Le Brésil subit aussi de plein fouet son succès à l'export. Les joueurs évoluant à l'étranger - ils étaient 515 en Europe la saison dernière - ont des enfants... hors des frontières nationales. Le fils du champion du monde Mazinho, Thiago Alcantara, est né en Italie quand son père évoluait à Lecce, a été formé au Barça, et a finalement décidé de jouer pour l'Espagne. Son frère cadet, Rafinha, hésite encore entre l'Espagne et le Brésil, d'après Sambafoot.
Même dans les pays qui y étaient hostiles, on cherche à naturaliser son joueur brésilien. En Corée du Sud et en Russie, la question a tourné au débat national. "L'Ukraine va rejoindre le mouvement", reconnaît mollement sur Ukrinform (en anglais) le sélectionneur Mikhaïl Fomenko, qui courtise l'attaquant Taison. Lors de l'Euro 2008, la Pologne avait obtenu le nul face à l'Autriche, en grande partie grâce à son latéral brésilien Roger Guerreiro, naturalisé en grande pompe par le président polonais en personne. Commentaire du sélectionneur autrichien Josef Hickersberger : "Toutes les nations cherchent à naturaliser des joueurs pour améliorer l'équipe. C'est totalement légitime."

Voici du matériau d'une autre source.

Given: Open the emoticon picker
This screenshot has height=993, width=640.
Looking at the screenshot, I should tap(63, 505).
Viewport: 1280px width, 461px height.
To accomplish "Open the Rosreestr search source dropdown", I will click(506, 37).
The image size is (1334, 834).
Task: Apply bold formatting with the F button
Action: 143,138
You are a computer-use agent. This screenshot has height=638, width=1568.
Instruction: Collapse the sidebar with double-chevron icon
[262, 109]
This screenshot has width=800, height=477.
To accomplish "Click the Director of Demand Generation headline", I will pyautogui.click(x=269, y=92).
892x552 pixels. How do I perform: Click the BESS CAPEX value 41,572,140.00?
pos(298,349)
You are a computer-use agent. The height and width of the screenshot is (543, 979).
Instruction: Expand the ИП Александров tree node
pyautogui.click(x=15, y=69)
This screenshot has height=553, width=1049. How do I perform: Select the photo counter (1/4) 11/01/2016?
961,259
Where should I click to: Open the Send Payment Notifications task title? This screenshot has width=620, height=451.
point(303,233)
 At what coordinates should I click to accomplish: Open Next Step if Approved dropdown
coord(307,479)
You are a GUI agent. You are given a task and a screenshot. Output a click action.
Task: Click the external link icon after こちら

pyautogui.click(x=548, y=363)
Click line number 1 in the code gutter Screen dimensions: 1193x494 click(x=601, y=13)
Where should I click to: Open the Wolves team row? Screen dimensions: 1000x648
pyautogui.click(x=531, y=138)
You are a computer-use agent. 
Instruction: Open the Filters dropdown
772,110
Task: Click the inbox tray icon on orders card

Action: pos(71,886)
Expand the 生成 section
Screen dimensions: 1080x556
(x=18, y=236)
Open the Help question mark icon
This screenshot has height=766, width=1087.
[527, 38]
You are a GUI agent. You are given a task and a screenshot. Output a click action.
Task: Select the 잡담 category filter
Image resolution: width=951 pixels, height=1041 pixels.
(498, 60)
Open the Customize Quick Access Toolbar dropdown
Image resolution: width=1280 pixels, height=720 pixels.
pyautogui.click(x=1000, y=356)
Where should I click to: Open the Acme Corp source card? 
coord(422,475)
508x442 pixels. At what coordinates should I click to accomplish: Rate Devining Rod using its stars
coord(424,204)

Et n'allez pas qualifier tous les naturalisés de "mercenaires". Certains se rappellent encore de leur première sélection avec des trémolos dans la voix. Comme Donato Gama da Silva, né à Rio de Janeiro en 1962 mais sélectionné avec l'Espagne en 1994. Il raconte dans El Pais (en anglais) : "Je n'oublierai jamais ce match contre le Danemark. Nous avons gagné 3-0, j'étais l'un des meilleurs sur le terrain. Les encouragements des supporters étaient assourdissants. Si j'avais joué pour le Brésil, je n'aurais été qu'un parmi d'autres. Mais là... Je n'ai jamais reçu une telle ovation. De mon point de vue, jouer pour l'Espagne a été la meilleure décision de ma vie."